# Item-finding records:
——

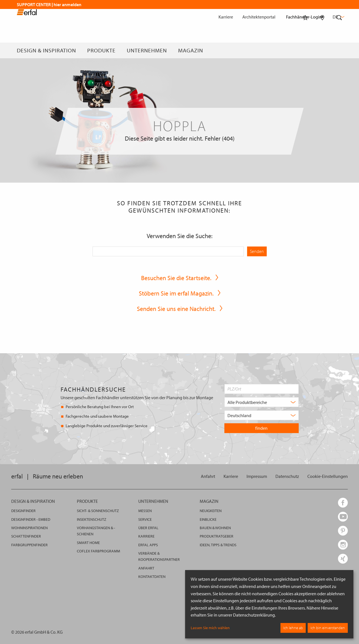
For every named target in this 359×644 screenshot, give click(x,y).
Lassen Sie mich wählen (210, 628)
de (338, 17)
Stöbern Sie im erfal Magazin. (176, 293)
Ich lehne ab (293, 628)
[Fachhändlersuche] (322, 50)
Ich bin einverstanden (328, 628)
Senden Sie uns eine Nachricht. (176, 309)
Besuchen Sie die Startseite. (176, 278)
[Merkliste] (305, 50)
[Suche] (339, 50)
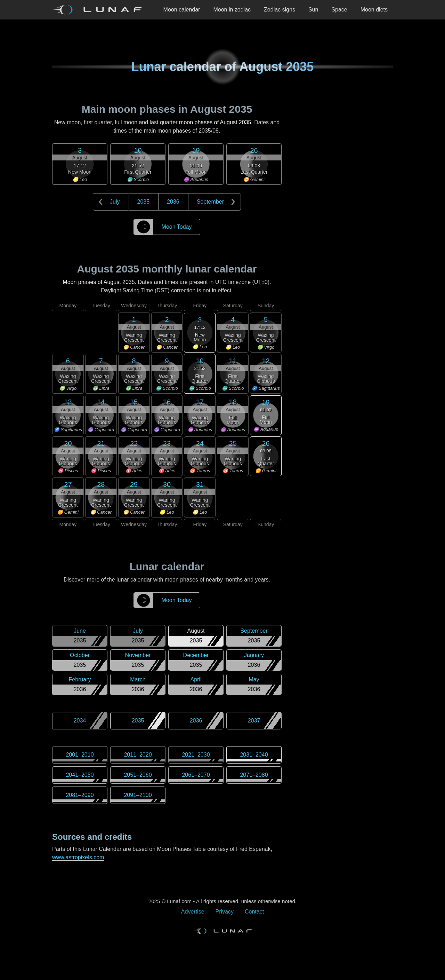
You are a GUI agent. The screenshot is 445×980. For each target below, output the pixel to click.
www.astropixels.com (78, 857)
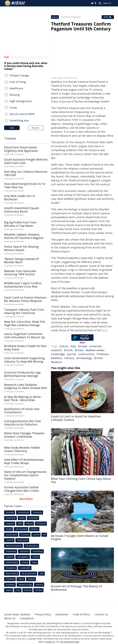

——

Output as a JSON list of strings, one per line, the lines of the material above from the one containing "Besuchen Sie die Startseite. (176, 278)" through the end, inclusive. Skip blank lines and leave the pictures out.

[
  "Besuchen Sie die Startseite. (176, 278)",
  "[Merkliste] (305, 50)",
  "[Suche] (339, 50)",
  "You are a GUI agent. The screenshot is 445×980. For each target below, output the pixel to click.",
  "www.astropixels.com (78, 857)"
]